With a series of hot days forecast, the cast rehearsed in the theatre by the wharf at Flagstaff Hill, Warrnambool for the opening night of the tour. A full house, including two bus loads of tourists from Inverell, NSW, waited for the show to start. As if with the waving of a wand, a magical atmosphere was created by the opening of some doors that allowed the audience to watch the cast while overlooking a large billabong-like pond. John Menzies, from Camperdown, described it – ‘…as a glorious experience sitting in the half open air looking at the pond and the village listening to the music…’
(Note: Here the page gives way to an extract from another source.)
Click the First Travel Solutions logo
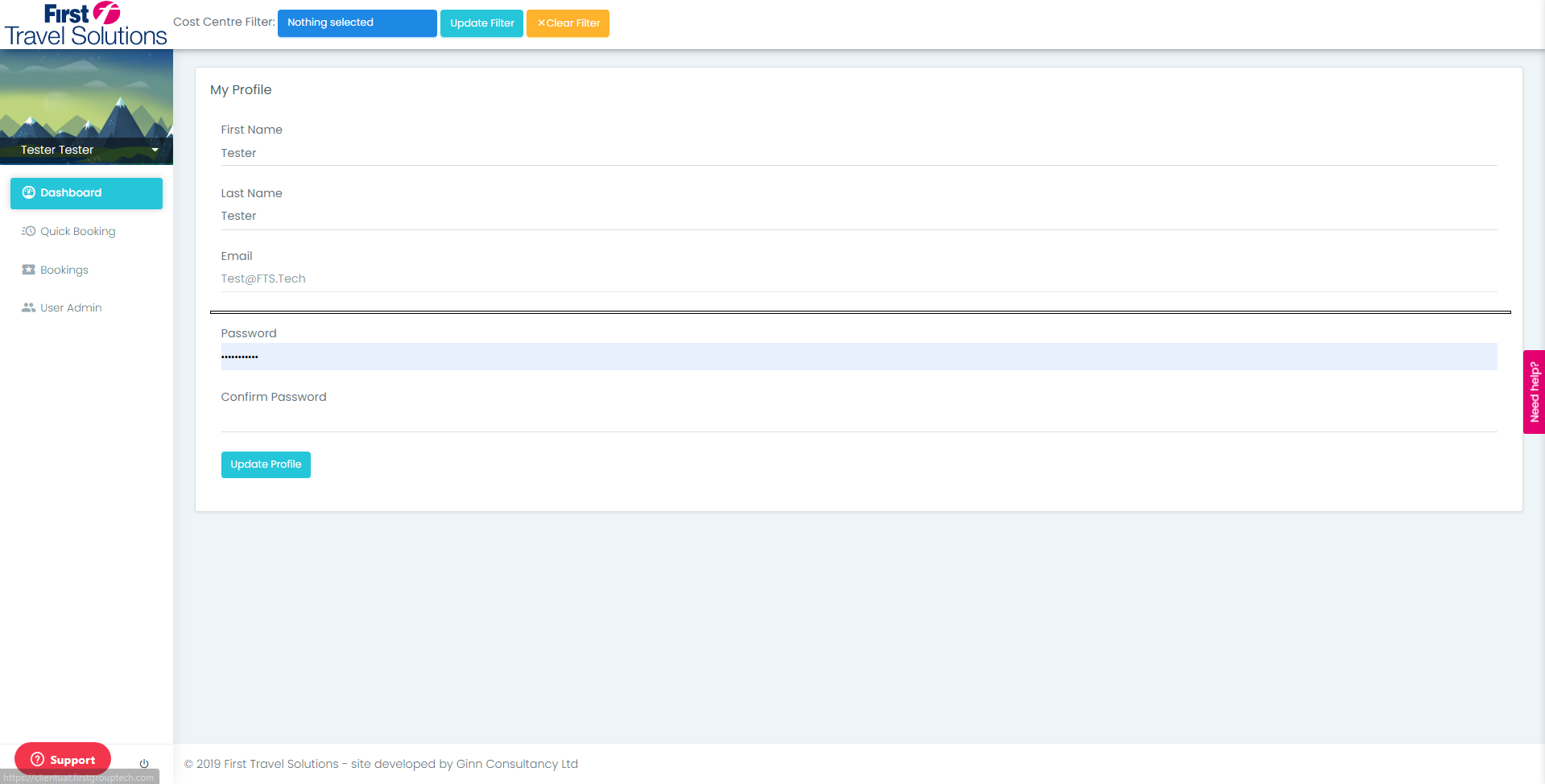The image size is (1545, 784). [85, 24]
The next morning the cast drove back in the direction of Melbourne to Coleʼs historic wool shed (dating from 1851) on the Camperdown/Darlington Rd, for the next show. There was a plan to counter the expected heat in the wool shed, and Gisela Heidecker was picking up a port-a-cooler from Coates hire in Geelong. Tim Lee, from ABC Landline arrived with a crew to film the rehearsal and the show, and another full house gave the cast a standing ovation. Emailed feedback from those in attendance included the comments, ‘Awesome show.’ ‘Donʼt change a thing!’ ‘Fantastic!’
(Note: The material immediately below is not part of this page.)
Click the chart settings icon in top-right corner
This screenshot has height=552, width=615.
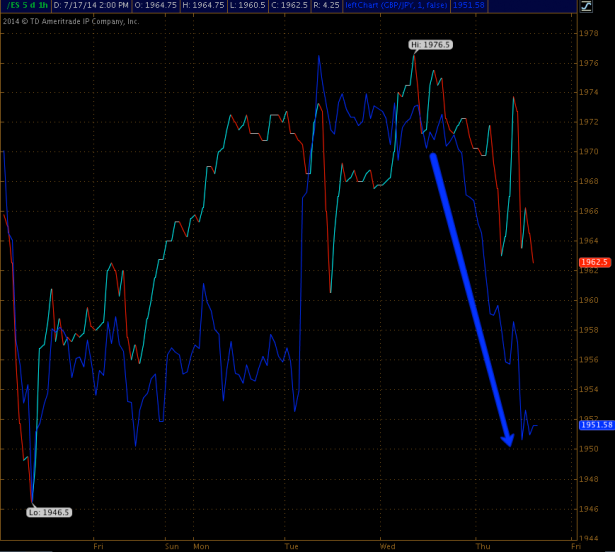click(x=585, y=6)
The final leg of the tour of readings was at the Port Fairy Folk Festival. The hot weather continued, but the coastal breezes and the opportunity to dive into surf of the Southern Ocean made for more pleasant circumstances for the cast – not to mention the many wonderful musicians performing on the festival stages, and creative atmosphere that is Port Fairy! The show received two more standing ovations from houses that were at about three quarter capacity. The final show was followed by a cast bonding session in the Green Room, with Felix Meagher taking copious notes for the inevitable re-write in the next few days. Dennis OʼKeeffe, recovering well from his treatment, and with a glass of Guinness in hand, congratulated the cast – ‘Well done. Bloody good show!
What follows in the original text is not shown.